**Assignment:** Among the entries that follow, some lines contain the word "project". Show all of them.

**Records provided:**
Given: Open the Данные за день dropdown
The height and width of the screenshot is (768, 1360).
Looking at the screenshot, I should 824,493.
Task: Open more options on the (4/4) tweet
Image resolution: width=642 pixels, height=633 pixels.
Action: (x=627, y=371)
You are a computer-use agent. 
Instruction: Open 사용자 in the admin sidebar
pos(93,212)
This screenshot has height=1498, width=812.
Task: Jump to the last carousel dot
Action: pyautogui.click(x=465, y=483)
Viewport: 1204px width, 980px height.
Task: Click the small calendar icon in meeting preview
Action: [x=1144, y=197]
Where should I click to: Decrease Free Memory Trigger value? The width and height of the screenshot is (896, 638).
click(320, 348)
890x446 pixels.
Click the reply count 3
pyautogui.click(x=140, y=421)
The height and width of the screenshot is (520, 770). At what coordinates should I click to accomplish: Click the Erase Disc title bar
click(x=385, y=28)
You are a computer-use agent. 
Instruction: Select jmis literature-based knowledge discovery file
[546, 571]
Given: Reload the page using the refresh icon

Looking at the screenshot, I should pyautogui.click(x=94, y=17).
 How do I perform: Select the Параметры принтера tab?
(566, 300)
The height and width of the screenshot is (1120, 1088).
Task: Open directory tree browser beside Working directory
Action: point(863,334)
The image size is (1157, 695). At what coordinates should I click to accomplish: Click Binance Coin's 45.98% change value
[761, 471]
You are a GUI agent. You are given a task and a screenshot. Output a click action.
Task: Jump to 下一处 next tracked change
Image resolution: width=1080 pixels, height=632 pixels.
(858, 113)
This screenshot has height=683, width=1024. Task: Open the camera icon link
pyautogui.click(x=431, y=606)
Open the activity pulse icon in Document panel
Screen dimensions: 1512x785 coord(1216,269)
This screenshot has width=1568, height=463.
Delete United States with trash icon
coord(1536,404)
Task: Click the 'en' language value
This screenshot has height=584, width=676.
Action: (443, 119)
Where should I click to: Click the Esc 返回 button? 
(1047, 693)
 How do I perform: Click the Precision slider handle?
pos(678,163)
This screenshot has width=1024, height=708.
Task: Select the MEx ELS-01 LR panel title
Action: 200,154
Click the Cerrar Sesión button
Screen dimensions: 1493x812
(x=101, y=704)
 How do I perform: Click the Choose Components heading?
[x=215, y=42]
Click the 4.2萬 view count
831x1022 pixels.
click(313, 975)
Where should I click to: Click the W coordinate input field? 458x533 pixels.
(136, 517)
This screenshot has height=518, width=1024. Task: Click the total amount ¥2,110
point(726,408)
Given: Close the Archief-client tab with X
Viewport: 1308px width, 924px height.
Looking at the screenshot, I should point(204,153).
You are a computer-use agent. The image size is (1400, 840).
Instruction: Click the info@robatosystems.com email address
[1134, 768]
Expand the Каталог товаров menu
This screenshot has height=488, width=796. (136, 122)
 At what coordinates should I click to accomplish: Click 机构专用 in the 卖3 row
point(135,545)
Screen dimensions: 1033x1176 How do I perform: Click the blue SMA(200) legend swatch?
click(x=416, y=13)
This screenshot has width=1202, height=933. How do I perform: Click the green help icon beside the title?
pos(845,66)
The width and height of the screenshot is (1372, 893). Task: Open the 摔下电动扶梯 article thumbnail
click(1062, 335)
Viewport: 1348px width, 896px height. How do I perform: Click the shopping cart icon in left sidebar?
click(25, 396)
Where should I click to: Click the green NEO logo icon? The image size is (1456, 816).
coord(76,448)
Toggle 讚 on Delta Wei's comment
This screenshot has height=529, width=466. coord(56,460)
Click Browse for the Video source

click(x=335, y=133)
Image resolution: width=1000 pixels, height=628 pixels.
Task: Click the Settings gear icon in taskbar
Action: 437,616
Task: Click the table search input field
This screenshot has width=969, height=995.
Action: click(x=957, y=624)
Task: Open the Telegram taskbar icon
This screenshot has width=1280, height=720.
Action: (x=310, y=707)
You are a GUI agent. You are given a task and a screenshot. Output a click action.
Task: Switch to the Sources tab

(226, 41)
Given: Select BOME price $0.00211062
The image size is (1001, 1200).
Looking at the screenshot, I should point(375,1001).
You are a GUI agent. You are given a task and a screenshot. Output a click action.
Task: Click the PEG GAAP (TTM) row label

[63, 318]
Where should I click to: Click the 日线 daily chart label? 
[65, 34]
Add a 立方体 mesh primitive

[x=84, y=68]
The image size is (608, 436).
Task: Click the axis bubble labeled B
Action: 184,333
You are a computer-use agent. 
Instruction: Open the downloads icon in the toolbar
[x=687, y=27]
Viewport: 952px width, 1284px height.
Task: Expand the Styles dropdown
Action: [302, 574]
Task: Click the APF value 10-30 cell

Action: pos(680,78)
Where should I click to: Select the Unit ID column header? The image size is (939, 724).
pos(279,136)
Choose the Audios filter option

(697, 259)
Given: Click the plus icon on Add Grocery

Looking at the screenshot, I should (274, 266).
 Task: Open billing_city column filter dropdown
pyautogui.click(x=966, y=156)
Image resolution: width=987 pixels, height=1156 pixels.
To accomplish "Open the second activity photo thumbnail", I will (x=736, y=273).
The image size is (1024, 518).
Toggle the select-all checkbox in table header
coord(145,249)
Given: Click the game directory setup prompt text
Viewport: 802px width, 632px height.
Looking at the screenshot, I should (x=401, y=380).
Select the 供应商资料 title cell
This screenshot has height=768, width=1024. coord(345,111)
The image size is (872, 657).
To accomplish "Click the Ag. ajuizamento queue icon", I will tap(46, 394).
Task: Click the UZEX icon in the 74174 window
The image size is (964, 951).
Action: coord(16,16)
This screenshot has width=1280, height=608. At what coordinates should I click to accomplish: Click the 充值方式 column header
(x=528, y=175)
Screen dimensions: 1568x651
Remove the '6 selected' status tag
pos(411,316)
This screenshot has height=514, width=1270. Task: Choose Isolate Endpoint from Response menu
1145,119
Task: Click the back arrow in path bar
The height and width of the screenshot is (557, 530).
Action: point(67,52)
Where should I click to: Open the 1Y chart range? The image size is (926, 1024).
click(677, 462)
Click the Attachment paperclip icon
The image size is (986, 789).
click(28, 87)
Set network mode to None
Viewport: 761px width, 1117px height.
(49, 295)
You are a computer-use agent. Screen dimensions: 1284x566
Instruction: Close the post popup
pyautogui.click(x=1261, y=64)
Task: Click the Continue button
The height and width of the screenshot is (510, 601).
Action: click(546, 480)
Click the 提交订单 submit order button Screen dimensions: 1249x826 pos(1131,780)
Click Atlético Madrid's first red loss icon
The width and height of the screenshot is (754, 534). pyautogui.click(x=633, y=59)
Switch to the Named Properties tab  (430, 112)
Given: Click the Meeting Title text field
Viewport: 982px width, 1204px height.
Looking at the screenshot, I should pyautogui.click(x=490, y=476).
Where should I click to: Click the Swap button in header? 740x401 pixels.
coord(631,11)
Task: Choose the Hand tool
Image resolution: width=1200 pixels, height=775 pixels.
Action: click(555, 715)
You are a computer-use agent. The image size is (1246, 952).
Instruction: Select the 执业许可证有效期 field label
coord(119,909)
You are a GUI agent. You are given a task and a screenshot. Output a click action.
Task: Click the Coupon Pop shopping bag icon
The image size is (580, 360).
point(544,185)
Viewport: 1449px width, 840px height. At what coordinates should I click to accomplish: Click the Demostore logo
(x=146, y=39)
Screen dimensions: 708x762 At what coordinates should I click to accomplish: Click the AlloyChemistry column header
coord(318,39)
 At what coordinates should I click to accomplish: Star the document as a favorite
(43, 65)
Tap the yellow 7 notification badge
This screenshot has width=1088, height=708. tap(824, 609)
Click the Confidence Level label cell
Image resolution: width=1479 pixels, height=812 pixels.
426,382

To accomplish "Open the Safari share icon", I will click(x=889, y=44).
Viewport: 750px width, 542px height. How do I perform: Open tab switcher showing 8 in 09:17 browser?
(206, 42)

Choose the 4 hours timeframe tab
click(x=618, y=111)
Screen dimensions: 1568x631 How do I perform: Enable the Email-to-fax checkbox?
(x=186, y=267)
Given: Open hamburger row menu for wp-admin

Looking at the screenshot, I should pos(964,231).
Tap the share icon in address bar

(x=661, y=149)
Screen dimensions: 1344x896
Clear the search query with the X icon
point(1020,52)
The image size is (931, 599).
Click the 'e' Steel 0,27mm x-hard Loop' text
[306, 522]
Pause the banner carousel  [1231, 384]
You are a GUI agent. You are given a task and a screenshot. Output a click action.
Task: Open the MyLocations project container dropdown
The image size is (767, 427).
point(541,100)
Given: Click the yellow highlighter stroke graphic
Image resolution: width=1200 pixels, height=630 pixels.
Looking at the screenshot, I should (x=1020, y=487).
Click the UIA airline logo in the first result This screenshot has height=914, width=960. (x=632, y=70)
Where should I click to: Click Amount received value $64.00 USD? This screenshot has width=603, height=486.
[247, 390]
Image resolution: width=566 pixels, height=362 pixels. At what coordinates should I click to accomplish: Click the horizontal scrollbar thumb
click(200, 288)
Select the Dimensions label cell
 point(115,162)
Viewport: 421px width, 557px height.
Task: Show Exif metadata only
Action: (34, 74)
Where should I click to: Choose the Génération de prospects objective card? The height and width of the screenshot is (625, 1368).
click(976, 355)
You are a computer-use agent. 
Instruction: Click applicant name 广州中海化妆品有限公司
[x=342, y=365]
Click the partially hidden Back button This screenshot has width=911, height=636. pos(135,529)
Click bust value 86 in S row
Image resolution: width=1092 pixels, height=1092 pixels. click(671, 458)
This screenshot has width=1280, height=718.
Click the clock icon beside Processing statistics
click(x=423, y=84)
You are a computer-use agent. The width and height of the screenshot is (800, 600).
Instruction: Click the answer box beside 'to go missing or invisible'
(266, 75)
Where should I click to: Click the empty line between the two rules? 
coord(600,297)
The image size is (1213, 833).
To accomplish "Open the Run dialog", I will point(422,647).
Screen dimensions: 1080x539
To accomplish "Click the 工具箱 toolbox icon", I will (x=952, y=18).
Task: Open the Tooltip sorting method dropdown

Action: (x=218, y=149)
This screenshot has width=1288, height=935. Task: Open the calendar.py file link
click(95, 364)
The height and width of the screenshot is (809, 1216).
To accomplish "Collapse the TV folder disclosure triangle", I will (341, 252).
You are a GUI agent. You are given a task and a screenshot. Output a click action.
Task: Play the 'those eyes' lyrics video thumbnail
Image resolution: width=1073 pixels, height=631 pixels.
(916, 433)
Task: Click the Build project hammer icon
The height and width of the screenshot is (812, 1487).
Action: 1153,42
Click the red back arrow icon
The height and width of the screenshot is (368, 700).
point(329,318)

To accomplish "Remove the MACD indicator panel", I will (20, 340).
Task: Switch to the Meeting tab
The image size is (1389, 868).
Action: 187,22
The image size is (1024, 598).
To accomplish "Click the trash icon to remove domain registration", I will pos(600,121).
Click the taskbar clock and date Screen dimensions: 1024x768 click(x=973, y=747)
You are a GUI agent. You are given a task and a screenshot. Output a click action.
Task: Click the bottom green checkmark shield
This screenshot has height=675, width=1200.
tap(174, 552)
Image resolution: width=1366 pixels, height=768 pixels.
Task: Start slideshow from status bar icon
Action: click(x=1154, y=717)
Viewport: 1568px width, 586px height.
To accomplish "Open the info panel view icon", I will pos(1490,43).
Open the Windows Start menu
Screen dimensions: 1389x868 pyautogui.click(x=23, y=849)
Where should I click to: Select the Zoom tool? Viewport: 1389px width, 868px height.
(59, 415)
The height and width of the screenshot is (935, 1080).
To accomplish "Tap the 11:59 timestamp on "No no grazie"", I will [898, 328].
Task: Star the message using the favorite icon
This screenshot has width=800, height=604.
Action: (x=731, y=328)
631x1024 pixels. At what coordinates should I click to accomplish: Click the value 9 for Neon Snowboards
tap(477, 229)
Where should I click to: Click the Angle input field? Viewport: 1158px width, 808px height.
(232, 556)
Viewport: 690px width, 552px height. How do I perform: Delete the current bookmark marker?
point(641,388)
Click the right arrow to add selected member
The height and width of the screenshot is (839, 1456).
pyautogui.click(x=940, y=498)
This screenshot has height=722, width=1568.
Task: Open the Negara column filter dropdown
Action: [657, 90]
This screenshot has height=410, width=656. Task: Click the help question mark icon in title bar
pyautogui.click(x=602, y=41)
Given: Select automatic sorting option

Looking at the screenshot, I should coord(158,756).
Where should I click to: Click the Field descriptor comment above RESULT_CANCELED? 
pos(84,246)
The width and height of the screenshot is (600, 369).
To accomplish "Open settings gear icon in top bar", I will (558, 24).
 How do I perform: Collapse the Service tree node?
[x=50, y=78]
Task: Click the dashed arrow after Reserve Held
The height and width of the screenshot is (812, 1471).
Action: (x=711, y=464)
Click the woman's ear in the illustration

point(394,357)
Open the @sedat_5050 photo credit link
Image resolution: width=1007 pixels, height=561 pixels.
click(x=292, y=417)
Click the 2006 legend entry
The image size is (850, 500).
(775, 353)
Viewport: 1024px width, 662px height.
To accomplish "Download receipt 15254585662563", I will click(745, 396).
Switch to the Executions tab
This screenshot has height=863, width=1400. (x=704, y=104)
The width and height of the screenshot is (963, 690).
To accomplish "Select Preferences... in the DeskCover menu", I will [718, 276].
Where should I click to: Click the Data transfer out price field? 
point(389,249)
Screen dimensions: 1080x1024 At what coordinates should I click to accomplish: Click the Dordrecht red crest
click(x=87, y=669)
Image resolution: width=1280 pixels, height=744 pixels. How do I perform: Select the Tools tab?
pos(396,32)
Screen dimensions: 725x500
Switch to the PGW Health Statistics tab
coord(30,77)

**Result:**
Task: Open the MyLocations project container dropdown
Task: Click the Build project hammer icon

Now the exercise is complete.